Por Guillermo Almaraz
Su indomable figura se recorta en el cielo de Atacama solitario entre gigantes, con vecinos de superan en algún caso los 6500 metros pero sin embargo no logran opacarlo. No solo cuatrocientos metros lo separan de las moles adyacentes sino su rica historia que lo ha transformado en un mito de roca y hielo para reemplazar a la enorme montaña que supo ser antes que los andinistas escribieran su historia.
Para Chile es su techo y muchos argentinos han querido con extrañas mediciones que supere al mismísimo Aconcagua. Nadie a puesto en duda su protagonismo en el paramo de altura mas duro del mundo pero fue a mi entender el escritor argentino Jorge González quien mejor lo definió: el rey del Desierto.
Partimos de Mar del Plata el mismo grupo con quienes venimos escalando desde hace años: Eduardo Namur, Daniel Pontin y Guillermo Almaraz. En Catamarca se nos unió el cuarto integrante del equipo, el salteño Nicolás Pantaleón.

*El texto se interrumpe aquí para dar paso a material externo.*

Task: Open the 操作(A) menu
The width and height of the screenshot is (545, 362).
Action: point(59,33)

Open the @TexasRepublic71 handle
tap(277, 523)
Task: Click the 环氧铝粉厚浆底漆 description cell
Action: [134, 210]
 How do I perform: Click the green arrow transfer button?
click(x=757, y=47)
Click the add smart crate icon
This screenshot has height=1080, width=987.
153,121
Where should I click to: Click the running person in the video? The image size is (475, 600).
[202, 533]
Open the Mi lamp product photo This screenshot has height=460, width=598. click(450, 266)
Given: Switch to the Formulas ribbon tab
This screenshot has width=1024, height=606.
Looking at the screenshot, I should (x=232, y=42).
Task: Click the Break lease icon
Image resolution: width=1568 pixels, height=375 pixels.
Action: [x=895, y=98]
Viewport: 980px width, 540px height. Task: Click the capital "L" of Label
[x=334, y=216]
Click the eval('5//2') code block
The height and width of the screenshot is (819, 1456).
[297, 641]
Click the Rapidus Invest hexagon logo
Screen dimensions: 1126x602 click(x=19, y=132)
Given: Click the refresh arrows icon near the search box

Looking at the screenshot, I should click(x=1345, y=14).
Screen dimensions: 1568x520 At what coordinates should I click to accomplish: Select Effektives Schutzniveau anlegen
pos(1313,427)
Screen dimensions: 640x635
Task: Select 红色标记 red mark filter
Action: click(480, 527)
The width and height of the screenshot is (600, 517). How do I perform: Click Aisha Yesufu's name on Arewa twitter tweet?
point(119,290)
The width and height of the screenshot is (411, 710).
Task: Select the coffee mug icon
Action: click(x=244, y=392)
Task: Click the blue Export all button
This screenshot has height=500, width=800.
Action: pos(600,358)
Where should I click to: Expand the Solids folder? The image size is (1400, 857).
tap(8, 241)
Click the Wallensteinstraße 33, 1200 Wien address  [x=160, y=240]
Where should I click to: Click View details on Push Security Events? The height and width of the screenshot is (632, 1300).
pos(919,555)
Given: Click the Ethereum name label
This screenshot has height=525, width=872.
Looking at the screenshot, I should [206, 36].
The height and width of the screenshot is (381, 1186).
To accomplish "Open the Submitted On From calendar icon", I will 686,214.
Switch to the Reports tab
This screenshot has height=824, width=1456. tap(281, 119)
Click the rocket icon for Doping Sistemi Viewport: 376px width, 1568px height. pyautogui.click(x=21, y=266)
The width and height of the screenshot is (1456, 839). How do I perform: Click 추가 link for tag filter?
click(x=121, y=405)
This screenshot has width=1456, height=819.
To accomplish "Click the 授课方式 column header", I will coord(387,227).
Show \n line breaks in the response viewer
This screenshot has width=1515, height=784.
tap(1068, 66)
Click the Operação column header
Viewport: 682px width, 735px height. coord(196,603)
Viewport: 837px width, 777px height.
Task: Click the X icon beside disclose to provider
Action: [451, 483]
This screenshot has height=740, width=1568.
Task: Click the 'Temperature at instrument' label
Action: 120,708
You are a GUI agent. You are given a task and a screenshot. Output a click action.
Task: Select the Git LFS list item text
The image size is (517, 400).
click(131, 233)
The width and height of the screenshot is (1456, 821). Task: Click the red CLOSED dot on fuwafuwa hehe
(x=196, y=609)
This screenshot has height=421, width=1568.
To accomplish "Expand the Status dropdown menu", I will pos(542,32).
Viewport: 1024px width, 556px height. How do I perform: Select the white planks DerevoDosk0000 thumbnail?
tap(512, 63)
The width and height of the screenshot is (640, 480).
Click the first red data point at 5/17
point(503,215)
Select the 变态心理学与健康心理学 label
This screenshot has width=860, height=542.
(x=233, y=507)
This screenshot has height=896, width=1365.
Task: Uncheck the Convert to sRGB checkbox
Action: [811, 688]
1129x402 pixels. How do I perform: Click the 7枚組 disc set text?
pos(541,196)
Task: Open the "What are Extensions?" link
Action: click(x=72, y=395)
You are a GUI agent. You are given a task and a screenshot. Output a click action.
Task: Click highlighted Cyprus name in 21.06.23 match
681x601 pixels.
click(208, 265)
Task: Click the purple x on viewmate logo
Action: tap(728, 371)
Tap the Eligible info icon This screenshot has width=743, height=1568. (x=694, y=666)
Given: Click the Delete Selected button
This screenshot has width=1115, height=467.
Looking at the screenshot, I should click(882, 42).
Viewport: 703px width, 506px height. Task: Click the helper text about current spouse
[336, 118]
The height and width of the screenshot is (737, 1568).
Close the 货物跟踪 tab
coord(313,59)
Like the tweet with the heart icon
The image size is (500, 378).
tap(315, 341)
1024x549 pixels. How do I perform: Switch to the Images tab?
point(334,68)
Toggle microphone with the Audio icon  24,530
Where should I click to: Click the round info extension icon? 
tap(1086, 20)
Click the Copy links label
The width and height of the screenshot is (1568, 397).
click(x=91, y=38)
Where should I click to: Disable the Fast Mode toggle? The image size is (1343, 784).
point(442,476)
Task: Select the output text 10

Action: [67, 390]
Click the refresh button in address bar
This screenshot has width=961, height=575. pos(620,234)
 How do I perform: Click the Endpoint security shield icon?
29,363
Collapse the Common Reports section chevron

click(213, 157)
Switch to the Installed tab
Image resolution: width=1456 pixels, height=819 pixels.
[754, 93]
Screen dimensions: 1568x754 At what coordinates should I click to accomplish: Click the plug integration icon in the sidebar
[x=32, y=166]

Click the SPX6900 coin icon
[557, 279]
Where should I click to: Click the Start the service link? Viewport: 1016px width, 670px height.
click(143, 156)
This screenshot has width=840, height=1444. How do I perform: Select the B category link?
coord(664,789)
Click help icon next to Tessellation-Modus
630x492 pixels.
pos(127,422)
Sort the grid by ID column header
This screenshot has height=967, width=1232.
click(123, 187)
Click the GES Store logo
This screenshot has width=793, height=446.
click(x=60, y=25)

Durante la primera parte del viaje nos instalamos la primer noche en Cazadero Grande (3460 metros) y desde allí ascendimos el poco conocido cerro Morocho Chico de 4582 metros, llamado simplemente Morocho por el Instituto Geográfico Nacional argentino. En su cumbre encontramos el hito topográfico erigido por el geógrafo alemán Walther Penck en 1912 durante sus viajes científicos. Al parecer éramos los segundos en hollar esa cumbre tras 98 años.
La travesía continuó en Las Grutas y el 20 de marzo alcanzamos la ladera oeste de un cerro de 5412 metros llamado por algunos Pabellón Grande y quizás uno de los ascendidos por Penck en 1913. Por un cono de deyección ascendimos en unas 5 horas, no encontrando señal alguna de Penck ni de ningún otro escalador. Habida cuenta que éramos los primeros erigimos una apacheta y nominamos la cumbre virgen como Janajman en honor al 25 aniversario del club de montaña del cual somos socios y que en quechua significa «hacia lo alto».
Luego de completar la aclimatación trasladamos nuestro campo base a la Laguna de los Aparejos (4250 metros) y preparamos la travesía al Ojos del Salado.
Nuestra intención era intentar el cerro desde el sur por un itinerario novedoso. Al día siguiente avanzamos con la 4×4 hasta la Laguna Celeste (4400 metros) e ingresamos por el Campo Negro, una vasta extensión de arena volcánica que se desarrolla hasta los pies del cerro del Nacimiento (6436 metros). Hasta este punto habíamos recorrido 38 kilómetros y luego de cargar nuestros bultos instalamos el primer campamento a 4950 metros. Luego de la primer noche comenzamos la aproximación que dividimos en dos jornadas en las que tuvimos que salvar dos filos paralelos que llegaban a 5600 metros. La cuarta noche instalamos el campo cuatro en la ladera sur del Ojos del Salado a 5630 metros. Al otro día comenzamos a escalar el glaciar sur con una inclinación de 40 a 45 º y por él alcanzamos el emplazamiento del último campamento que haríamos a 6100 metros. En la madrugada del 28 de marzo partimos por los altos neveros que desembocan en el glaciar alcanzando en las primeras horas de la tarde los 6800 metros donde encontramos los restos del helicóptero Lama que se accidentó en 1984 y donde perdieron la vida el director de la Minera Anglo American Louis Murray y el piloto César Tejos. Cuarenta minutos después, a las 16 horas pisamos finalmente la cumbre principal del Ojos del Salado donde encontramos la pirámide que recuerda a las víctimas del accidente de 1984.
Observamos el paisaje impactante con las paredes que caen a pique hacia la cara norte del Ojos del Salado y el torreón oeste de igual altura del que estábamos parados. Vimos las fumarolas en el cráter inferior y la senda que llega desde el refugio Tejos en territorio chileno. En el horizonte se recortaban altivos el Tres Cruces (6749 m) con sus glaciares, el Muerto (6488 m) con su imponente cara sur y al sur el Walter Penck (6658 m).
Dejamos nuestro testimonio entre las rocas de la cumbre y denominamos la nueva ruta «Bicentenario» en homenaje a los 200 años de las revoluciones americanas, primeros gritos hacia la emancipación de España en 1810.
Habíamos recorrido el Ojos del Salado durante cinco días para alcanzar esta cumbre mítica y pronto emprendimos el regreso. No son las cumbres las que nos cambian como montañeros, pero si son los días de esfuerzo que nos llevan a ellas.